Lanciano (Chieti), 3 settembre 2015 – Una vera e propria piantagione di marijuana, con oltre 500 piante coltivate in un terreno di Castel Frentano, paese alle porte di Lanciano. A scoprirla sono stati gli agenti del Commissariato di Lanciano, nel giugno scorso: dopo due mesi di indagini la locale procura ha chiesto e ottenuto dal Gip del tribunale frentano, Massimo Canosa, le ordinanze di misura cautelare degli arresti domiciliari per tre uomini di 46, 39 e 38 anni, tutti di origine campana. I tre arresti per detenzione di sostanze stupefacenti sono stati eseguiti questa mattina; sono state inoltre denunciate due persone per concorso nella detenzione.

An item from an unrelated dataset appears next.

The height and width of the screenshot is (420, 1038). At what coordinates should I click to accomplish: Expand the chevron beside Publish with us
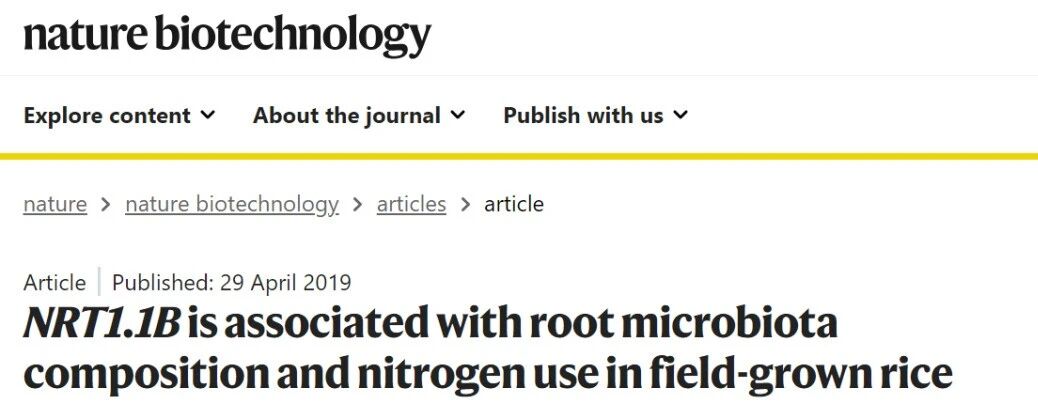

Nel terreno, sequestrato dalla polizia, era attivo un impianto di irrigazione molto accurato e le 500 piante venivano concimate quotidianamente. Secondo gli inquirenti, sul mercato la droga che sarebbe stata ricavata dalle piante avrebbe fruttato circa 300 mila euro.
La attività di indagine, coordinata dal pm Rosaria Vecchi, si inserisce in un filone da inchiesta più ampio relativo a fatti di estorsione e usura, tuttora in corso.